La prima difficoltà che si è presentata agli autori è stata quella di riassumere il Diario in un numero ridotto di pagine. Per non sacrificare i passaggi più significativi, hanno scelto di condensare periodi di più giorni o settimane in singole annotazioni. La parte introduttiva, ad esempio, va da quando Anne riceve in regalo il quaderno sul quale comincia a scrivere al trasferimento nell’Alloggio Segreto. In quattro date sono raccontate la storia della sua famiglia; la sua vita da ragazzina allegra, socievole e un po’ civettuola; il cappio che si stringe inesorabile attorno agli ebrei, prima in Germania e poi in Olanda.
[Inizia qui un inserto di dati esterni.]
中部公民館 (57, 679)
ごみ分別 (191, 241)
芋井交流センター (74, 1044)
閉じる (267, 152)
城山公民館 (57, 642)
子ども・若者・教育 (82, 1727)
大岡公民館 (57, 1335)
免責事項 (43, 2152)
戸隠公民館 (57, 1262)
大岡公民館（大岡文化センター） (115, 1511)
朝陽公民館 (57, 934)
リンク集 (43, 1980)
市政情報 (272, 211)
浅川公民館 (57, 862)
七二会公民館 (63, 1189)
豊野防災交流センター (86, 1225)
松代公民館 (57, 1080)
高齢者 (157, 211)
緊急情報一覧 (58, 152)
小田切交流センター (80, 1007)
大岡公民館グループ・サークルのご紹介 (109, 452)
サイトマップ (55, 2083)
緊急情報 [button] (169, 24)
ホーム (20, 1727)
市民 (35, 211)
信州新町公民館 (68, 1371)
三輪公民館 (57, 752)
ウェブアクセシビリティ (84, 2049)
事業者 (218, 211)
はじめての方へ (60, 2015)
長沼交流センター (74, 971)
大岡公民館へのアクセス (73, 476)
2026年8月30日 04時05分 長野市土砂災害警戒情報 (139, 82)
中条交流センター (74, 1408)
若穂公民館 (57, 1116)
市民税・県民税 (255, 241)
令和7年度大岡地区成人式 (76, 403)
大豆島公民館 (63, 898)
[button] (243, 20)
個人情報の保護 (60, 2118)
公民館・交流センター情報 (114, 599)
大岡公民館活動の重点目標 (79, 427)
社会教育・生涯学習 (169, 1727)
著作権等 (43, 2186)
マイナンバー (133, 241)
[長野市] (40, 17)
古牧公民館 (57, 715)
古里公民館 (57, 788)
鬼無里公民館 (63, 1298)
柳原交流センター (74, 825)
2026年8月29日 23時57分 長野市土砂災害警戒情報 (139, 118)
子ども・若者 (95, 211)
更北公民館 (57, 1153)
Ciò crea un amalgamarsi di situazioni non sempre esatto sul piano cronologico, ma si tratta di differenze irrilevanti. Alcune annotazioni del diario sono state riportate invece integralmente, ciascuna corredata da una singola immagine. Il lavoro di sintesi è comunque notevole, riuscendo talvolta a racchiudere in una singola pagina argomenti che nel testo originale sono trattati a più riprese (come nella tavola che illustra il rapporto conflittuale fra Anne e sua sorella Margot).

I disegni aiutano a mantenere intatto lo spirito del Diario, dandogli al contempo una forma nuova. Polonsky gioca molto con il contrasto fra l’ordinarietà della vita dei “prigionieri”, costretti a mansioni e passatempi ripetitivi, e il tono surreale di certe vignette. Tale espediente è usato per enfatizzare il pungente senso dell’umorismo di Anne, spesso rivolto verso i suoi coinquilini, ma anche la sensibilità, l’intelligenza e l’immaginazione della ragazza, nonché i suoi momenti di sconforto.

Nella loro varietà, le illustrazioni sono sempre facilmente leggibili, anche in assenza di una griglia regolare di vignette; le splash page sono abbastanza frequenti. Le fisionomie dei personaggi principali, che si rifanno alle fotografie pervenute fino ai giorni nostri, delineano bene le loro personalità. Anne è ovviamente il personaggio più espressivo; a volte ha un’aria eccessivamente adulta, ma va ricordato che più il Diario va avanti e più manifesta una maturità insolita per la sua età.

Facendo un confronto con la già citata biografia di Jacobson e Colòn, che nel suo articolo Fulvio Vergnani definisce come “un’opera sicuramente interessante dal punto di vista dei contenuti e della correttezza filologica, esattamente inquadrata storicamente, ma poco riuscita dal punto di vista grafico e poco efficace nel coinvolgere il lettore”, Anne Frank – Diario di Ari Folman e David Polonsky riesce a raggiungere lo scopo prefissato: rendere il lettore partecipe a livello emotivo, mantenendosi fedele alla fonte storica.

La loro trasposizione è particolarmente adatta ai ragazzi, soggetti ai quali è importante far conoscere questo testo ma che spesso lo trovano un po’ ostico. Dunque, l’opera di Folman e Polonsky rimarca anche le potenzialità del fumetto come mezzo educativo e di divulgazione alla portata di un pubblico vasto. In tempi come questi, nei quali è importante più che mai mantenere viva la memoria su certe tragedie, è una qualità da non sottovalutare.